"What's the point of living if you don't have a dick?"
Feature film debut by writer-director Richard Kelly, released fall 2001. To pigeonhole this movie by genre is to undermine one of its greatest strengths, its surprising versatility. Kelly learned from Buffy the Vampire Slayer; he shifts between comedy, melodrama, science fiction, and horror, sometimes holding them all within the same scene. Please refrain from reading the rest of this writeup until you have seen the film.

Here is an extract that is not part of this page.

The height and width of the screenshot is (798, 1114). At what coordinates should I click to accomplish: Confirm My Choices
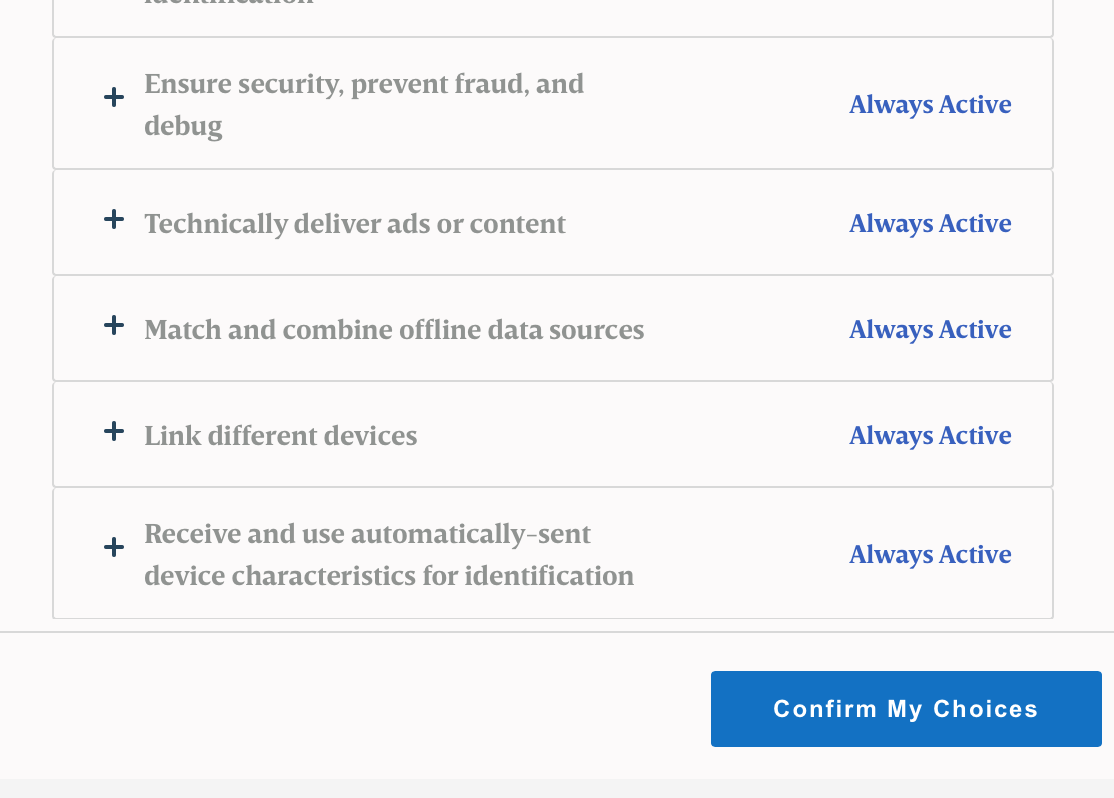906,708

It follows the life of the titular Donnie, a high school student in the suburbs of Virginia, for one month, October 1988. Every detail of the period re-creation is startling and the total is immersive. From haircuts to earrings to cars to music--most notably Head Over Heels by Tears for Fears and Love Will Tear Us Apart by Joy Division--the details are perfect, but they don't call attention to themselves and don't mean to provoke cheap laughs, the way most 80's films do.
Parts of this story are your typical 80's teen flick. Donnie is picked on by a mulleted bully. Donnie fights with his big and little sisters at the dinner table. Donnie finds first love with and loses his virginity to the new girl in his English class.
But Donnie also just narrowly missed being killed when a jet engine fell from the sky and crushed his bedroom. What happened to the plane? The FAA has no idea, they can't find it and aren't missing one. Where was Donnie at the time? He was sleepwalking, talking to a giant rabbit named Frank who told him the world would end in 28 days. Donnie had not been taking his medication.
So is it a feature-length episode of My So-Called Life or The X-Files? Both, and there's more: An oppressive supertext of right-wing mentality even as Reagan's rule comes to an end. Patrick Swayze stars as a self-help guru whose house is burned down by Donnie.
The rest of the cast is phenomenal as well. You know these people but you haven't seen them like this. Drew Barrymore as a mysterious English teacher who tends to scream expletives when she thinks no one's looking. Noah Wyle as a physics teacher and mentor who cannot reveal the secrets of The Philosophy of Time Travel lest he lose his job. Katharine Ross (Elaine from The Graduate) as Donnie's harried but kind therapist. Jena Malone (the young Jodie Foster in Contact) who displays stunning range for her age without ever quite breaking that icy exterior. And at the center of it all, Jake Gyllenhaal as Donnie, who's hilarious, frightening, clever, and always completely real, even when he's hallucinating. You may have seen him as the lead in Bubble Boy. But probably not.
There are twists in the end of this movie. Not Keyser Soze or Sixth Sense twists, not the kind that buckle under applied logic. They enrich your understanding of the characters, and most importantly, you should have seen them coming all along.
I can't recommend this movie highly enough. It might just increase your understanding of yourself and the universe, and move you too. There's simply nothing else like it.